Albany, California teacher Bret Turner claimed that he recently gave a quiz to one of his first-grade classes by asking his students a crafty, little riddle. On Tuesday, he tweeted out the "Puzzle of the Day": "I am the beginning of everything, the end of everywhere. I'm the beginning of eternity, the end of time & space. What am I?"
For those of you dying to know, the answer is the letter "e." See how that works? Neat.
But, as Turner reports, one junior Kierkegaard in his class didn't see that charming answer in the puzzle but rather a larger existential challenge. As Turner writes, "The first guess from one of my 1st graders was 'death' and such an awed, somber, reflective hush fell over the class that I didn’t want to tell them that actually the answer is the letter e, which just seemed so banal in the moment." Indeed, the proper answer to Turner's question — as it is for all questions — is death.
Turner later added, "Before I finally revealed the 'correct' answer to the riddle, to a largely unimpressed audience, I fielded other guesses that continued along a similarly existential vein. There was 'NOT everything,' 'all stuff,' 'the end,' and maybe my favorite, 'nothingthing.'" Seems that more than one kid in his class has been reading "The Stranger" instead of Harry Potter at night.
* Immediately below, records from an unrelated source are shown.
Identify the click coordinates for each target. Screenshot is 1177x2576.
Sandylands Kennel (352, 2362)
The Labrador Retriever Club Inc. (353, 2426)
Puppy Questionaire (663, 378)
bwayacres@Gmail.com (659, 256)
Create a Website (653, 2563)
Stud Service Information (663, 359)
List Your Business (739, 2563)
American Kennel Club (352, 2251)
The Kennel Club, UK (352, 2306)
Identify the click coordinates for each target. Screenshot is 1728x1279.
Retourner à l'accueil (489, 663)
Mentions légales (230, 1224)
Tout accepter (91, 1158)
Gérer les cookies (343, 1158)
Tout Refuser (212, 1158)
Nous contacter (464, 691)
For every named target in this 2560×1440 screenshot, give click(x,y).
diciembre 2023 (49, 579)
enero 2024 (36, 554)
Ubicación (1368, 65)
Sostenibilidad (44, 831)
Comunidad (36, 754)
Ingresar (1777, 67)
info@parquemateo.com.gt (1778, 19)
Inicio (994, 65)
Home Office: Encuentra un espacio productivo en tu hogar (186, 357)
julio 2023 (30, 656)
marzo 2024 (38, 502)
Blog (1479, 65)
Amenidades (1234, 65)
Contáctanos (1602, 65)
Twitter, of course, loved this reported bit of existentialist wisdom from a budding nihilist who may or may not still have their baby teeth. In response to a flood of comments on his Twitter page, Turner would add that his next lesson plan was "Cushioning Banality Through Germanic And Norse Mythology." Nice, but might we suggest a section on the French structuralists instead? Seems the logical next step.